Geometry. If you take something that follows the inverse square law (e.g. light from a light bulb) and constrain it to only travel in one dimension (e.g. by putting the bulb in a flashlight), its intensity will drop off fairly linearly instead of exponentially.
If you assume Gauss's law, that implies an inverse square law. The math is approachable, like Calc III level, it's a good exercise to show that yourself.
To add on to others comments, imagine the strength of the force spreading out in all directions. If the strength only depends on distance, all the points that feel the same strength will be the same distance away. Now, all the points that are the same distance from some single given point form a sphere (in 3 spacial dimensions), and so the force needs to cover the whole area of the sphere. As the distance increases, the area of the sphere increases (as r^2), and so the strength of the force needs to spread out more to cover the whole area. So if it only depends on distance, and gets weaker the further you get, the only real option is for it to scale as 1/r^2. Notice this works for both EM force and gravity. It doesn't for the two nuclear forces as the weak force doesn't scale with solely distance like that (at least within its range), and the strong force increases in strength as the distance increases.
Yes. It's because both gravity and EM are long-range forces (compared to the nuclear forces), i.e. they can be observed at macroscopic distances. Thus, at a distance r from a mass or a charge, their gravitational or electric flux is diluted over the surface of the 3-dimensional ball surrounding the mass/charge. That surface is a 2-dimensional sphere with area 4 pi r^2. The force is proportional to the flux (area-)density, i.e. the flux divided by that area, which is why you get an r^2 in the denominator in both cases. So in summary, both forces are long ranged and we live in three spatial dimensions, that's why.
Thank you Sabine. I have been interested in the black hole electron theory and the kaluza-klein theory for some time now, and I appreciate your coverage of Einstein's original unified field theory. I had not heard about it in this manner before. Have you heard about the Wolfram physics project? I think it could make an interesting video, and it has some interesting connections to Einstein's unified field theory.

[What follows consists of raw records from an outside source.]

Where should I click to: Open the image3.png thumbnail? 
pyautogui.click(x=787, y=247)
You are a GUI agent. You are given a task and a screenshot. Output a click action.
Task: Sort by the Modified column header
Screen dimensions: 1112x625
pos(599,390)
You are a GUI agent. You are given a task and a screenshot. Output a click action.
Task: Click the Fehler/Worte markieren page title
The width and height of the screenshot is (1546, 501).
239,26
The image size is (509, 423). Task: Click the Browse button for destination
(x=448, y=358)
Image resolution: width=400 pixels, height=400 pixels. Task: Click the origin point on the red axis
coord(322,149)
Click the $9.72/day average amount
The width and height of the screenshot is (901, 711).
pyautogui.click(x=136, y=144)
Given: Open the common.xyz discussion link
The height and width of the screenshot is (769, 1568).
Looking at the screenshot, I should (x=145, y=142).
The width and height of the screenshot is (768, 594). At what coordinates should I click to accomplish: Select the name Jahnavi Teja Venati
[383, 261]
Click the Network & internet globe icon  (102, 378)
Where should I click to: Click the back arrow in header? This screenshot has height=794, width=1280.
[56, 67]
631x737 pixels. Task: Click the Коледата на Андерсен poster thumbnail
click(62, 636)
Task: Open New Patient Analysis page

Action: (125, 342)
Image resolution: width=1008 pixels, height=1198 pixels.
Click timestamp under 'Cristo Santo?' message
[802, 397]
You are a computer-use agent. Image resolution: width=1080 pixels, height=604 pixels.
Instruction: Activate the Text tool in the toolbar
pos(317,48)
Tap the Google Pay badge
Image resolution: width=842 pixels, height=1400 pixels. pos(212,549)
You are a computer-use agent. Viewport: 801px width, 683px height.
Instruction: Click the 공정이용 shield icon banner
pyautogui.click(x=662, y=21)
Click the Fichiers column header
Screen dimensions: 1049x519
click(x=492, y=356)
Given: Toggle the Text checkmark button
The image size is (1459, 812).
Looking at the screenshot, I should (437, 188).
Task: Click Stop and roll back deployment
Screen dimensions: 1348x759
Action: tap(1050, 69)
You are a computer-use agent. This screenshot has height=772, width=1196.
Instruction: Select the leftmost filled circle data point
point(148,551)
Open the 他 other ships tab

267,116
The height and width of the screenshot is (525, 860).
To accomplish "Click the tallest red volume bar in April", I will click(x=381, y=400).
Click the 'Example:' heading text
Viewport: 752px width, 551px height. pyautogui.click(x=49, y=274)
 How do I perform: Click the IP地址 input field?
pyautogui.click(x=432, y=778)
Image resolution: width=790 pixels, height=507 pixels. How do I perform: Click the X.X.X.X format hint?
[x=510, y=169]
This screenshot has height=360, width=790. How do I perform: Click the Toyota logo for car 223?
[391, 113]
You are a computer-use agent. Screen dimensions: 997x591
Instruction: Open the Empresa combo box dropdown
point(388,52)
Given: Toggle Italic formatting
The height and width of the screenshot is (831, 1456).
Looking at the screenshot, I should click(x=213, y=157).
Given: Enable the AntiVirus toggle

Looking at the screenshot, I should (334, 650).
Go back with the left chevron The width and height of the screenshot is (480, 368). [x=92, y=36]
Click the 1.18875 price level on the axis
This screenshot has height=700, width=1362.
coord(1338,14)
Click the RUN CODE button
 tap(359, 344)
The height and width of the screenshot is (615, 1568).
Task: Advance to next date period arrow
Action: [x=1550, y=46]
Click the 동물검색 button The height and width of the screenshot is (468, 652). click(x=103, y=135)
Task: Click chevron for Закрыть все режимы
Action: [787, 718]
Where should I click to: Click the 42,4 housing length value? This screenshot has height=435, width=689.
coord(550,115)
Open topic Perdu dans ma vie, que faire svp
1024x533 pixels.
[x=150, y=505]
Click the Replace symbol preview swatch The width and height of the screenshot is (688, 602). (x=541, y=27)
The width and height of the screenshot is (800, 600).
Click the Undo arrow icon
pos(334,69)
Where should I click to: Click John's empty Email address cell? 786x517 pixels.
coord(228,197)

Einstein's relativity was so dammed elegant that he couldn't believe the quantum world was any less elegant. But I'm no Einstein..or Hossenfelder for that matter, great videos thank you
QFT is very elegant. That was never Einstein's complaint. His complaint was primarily about the probabilistic nature of quantum mechanics, but that doesn't really impact it's elegance - just it's intuitiveness. There's a reason he couched his complaints in religious ideology ("God does not play dice") rather than any sort of elegance argument. He was smarter than that. > QM is going to turn out exactly as he would have been satisfied. Doubtful. There are good reasons to believe QM can not be built from any non-quantum theory. "Good reasons" are not proof of course, but they're also not nothing. > Not sure why some are trying to quantise gravity. Because there is no experimental or even theoretical basis for trying to go the other direction. There's only arguments based on "classical is more intuitive!", but intuition has tended to serve us pretty poorly under both QM and GR (hell intuition was already serving us kind of poorly under Maxwell's fully-classical rendition of EM).
@@lmff620 > what does that statement or that idea even mean? That's the kind of question we've just had to learn to live with when it comes to quantum mechanics. The only meaning we get out of it is often "the math matches experiments so yay". Trying to assign _meaning_ to what we find is something philosophy has been struggling with ever since we proved that quantum effects are real and unavoidable. We really, really want to have an human-scale intuition - a "meaning" - for quantum mechanics and there just isn't one.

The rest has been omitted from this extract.